WHAT YOU ARE ASKED TO DO — Given the entries below, would you transcribe exactly the lines starting at the one with "You are a GUI" and ending at the one with "the forward navigation", both kept, pictures omitted, nothing extra?

MATERIAL FOR THE TASK —

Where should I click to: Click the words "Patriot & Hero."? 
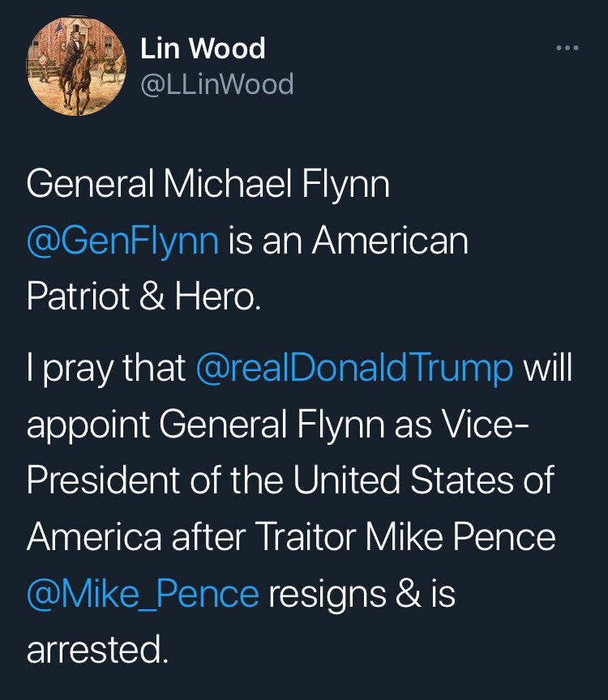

==

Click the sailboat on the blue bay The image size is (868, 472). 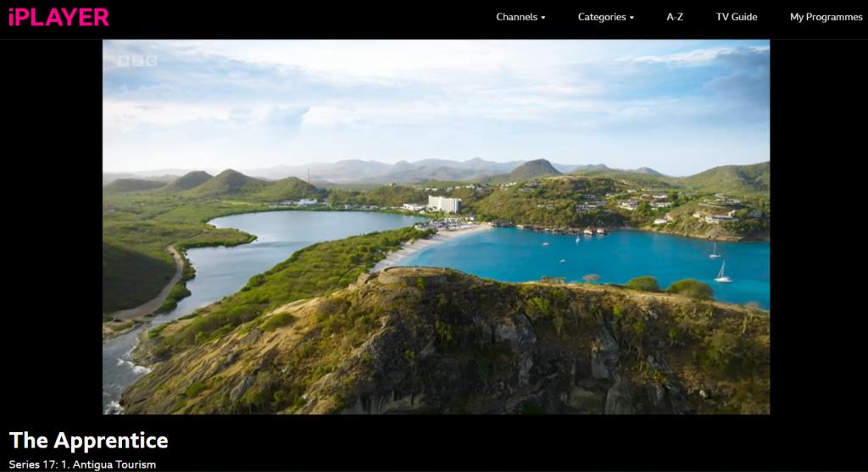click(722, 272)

* * *

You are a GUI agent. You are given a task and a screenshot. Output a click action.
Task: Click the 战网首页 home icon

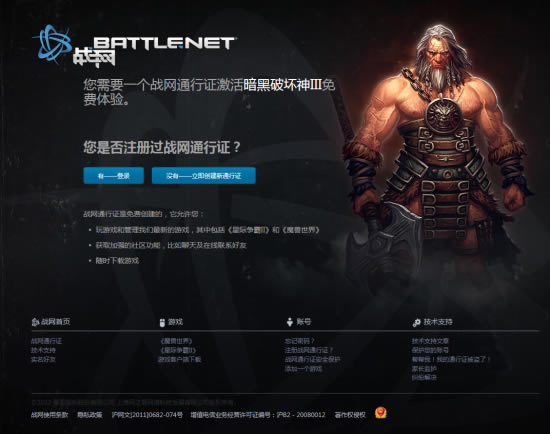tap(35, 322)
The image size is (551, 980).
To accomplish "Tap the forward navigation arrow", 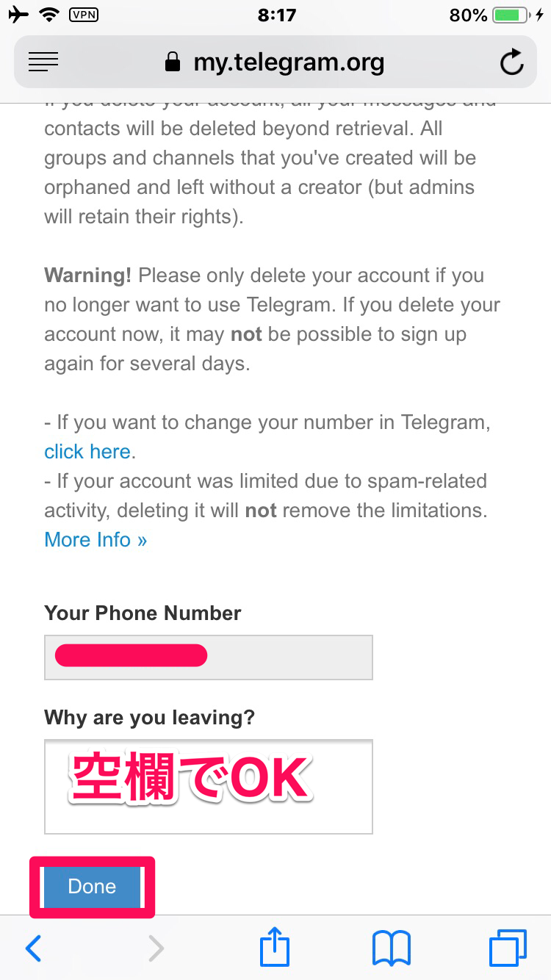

TASK OUTPUT —
You are a GUI agent. You are given a task and a screenshot. Output a click action.
Task: Click the 战网首页 home icon

tap(35, 322)
The image size is (551, 980).
To accomplish "Tap the forward navigation arrow", 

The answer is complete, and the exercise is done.